Low soil phosphorus (P) availability is presumed to limit plant growth and other ecosystems processes across a broad range of ecosystems. Ongoing increases in atmospheric CO2concentrations and reactive nitrogen (N) inputs to terrestrial ecosystems are predicted to further exacerbate P limitation globally, with potentially important consequences for the global carbon (C) cycle and the pace of climate warming. Perhaps not coincidentally, some of the most P-poor ecosystems are also characterized by very high plant diversity, high soil microbial diversity, and high diversity of functional nutrient acquisition strategies. Together, these observations suggest the likely importance of diversity in maintaining ecosystem productivity in infertile soils.
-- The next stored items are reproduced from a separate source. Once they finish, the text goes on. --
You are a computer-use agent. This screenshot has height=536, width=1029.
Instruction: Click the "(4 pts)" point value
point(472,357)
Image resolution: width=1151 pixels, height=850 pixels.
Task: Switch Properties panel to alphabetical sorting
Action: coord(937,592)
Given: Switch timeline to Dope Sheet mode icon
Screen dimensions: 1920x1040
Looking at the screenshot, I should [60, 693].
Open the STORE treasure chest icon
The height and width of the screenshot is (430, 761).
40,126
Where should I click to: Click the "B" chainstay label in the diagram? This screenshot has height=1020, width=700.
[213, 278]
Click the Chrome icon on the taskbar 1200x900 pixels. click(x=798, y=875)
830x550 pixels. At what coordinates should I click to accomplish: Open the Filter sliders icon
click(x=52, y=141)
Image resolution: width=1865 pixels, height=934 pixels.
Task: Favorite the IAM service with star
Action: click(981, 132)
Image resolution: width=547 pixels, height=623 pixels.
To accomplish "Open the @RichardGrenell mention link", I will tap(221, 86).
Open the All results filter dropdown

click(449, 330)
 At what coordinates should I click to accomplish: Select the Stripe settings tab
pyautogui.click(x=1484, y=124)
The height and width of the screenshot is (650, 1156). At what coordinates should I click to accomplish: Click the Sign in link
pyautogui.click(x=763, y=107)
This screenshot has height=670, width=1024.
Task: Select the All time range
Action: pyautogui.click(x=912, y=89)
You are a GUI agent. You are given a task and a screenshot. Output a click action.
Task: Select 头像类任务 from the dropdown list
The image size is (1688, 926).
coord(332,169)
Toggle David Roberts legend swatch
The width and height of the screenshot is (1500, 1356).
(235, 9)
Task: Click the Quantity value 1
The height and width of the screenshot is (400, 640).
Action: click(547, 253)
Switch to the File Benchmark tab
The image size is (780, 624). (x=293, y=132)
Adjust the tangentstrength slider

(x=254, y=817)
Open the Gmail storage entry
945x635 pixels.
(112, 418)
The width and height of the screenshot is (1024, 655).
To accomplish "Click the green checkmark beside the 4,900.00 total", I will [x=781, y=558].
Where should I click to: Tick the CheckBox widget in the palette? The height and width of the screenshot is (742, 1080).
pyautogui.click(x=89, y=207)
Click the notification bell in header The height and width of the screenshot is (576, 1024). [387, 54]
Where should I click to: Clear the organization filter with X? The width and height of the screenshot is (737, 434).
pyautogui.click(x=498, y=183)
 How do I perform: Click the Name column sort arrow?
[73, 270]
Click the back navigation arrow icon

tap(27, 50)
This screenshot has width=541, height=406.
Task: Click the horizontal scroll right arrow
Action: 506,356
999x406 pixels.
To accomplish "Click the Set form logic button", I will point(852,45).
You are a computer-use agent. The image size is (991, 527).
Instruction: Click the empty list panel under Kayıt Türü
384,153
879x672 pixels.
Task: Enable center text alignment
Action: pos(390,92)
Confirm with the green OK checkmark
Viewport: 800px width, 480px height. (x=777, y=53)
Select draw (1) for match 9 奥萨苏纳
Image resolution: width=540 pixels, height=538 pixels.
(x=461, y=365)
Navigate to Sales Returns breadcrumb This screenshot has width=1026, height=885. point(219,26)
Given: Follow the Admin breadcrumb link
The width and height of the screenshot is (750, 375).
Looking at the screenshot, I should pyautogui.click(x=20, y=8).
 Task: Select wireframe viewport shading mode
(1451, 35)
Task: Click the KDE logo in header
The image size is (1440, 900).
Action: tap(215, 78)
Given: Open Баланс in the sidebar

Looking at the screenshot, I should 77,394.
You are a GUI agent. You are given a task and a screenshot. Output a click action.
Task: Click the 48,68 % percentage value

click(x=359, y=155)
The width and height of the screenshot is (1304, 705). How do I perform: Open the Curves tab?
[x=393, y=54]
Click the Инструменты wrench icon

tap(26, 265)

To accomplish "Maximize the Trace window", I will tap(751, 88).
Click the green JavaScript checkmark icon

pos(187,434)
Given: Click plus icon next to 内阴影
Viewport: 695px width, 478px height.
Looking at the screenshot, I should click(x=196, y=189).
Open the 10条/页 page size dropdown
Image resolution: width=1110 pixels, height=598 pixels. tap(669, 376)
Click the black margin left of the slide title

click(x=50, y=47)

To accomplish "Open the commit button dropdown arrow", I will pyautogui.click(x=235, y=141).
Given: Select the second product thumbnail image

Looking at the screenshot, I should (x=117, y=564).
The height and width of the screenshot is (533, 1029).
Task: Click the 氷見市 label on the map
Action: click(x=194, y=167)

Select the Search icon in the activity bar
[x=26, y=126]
However, the mechanisms that allow diverse ecosystems to remain productive in light of very low soil P supplies remain largely unknown. Here, we combine results from our own experimental work with evidence synthesized from the literature to assess the possible mechanisms that may allow diverse ecosystems to overcome low soil P fertility.
Results/Conclusions
Our analysis points to niche partitioning – i.e., the exploitation of different soil P chemicals by different plant species – as an important mechanism which may help explain how diverse ecosystems persist despite very low soil P. Perhaps not surprisingly, plant species with different nutrient acquisition strategies (e.g., ectomycorrhizae, arbuscular mycorrhizae, specialized cluster roots) seem capable of accessing different organic P pools. However, species with similar acquisition strategies (i.e., AM species) also appear to partition organic and inorganic P. For example, we found evidence that N fixing tree seedlings preferentially exploit organic P via extracellular enzymes, that non-N fixing species preferentially exploit inorganic P via AM fungi, and that regardless of the P source, N fixers may be superior competitors than non-fixers for soil P. Finally, we propose a revised conceptual model of soil P supply and partitioning that would also help reconcile high plant diversity in low fertility landscapes. Overall, our analysis suggests that soil P partitioning may create “nutrient flexibility” that allows plant communities to balance P supply with P demand. If widespread, we would predict more subtle P limitation than is currently predicted from models that rely on simple stoichiometric relationships between C, N and P supply and demand.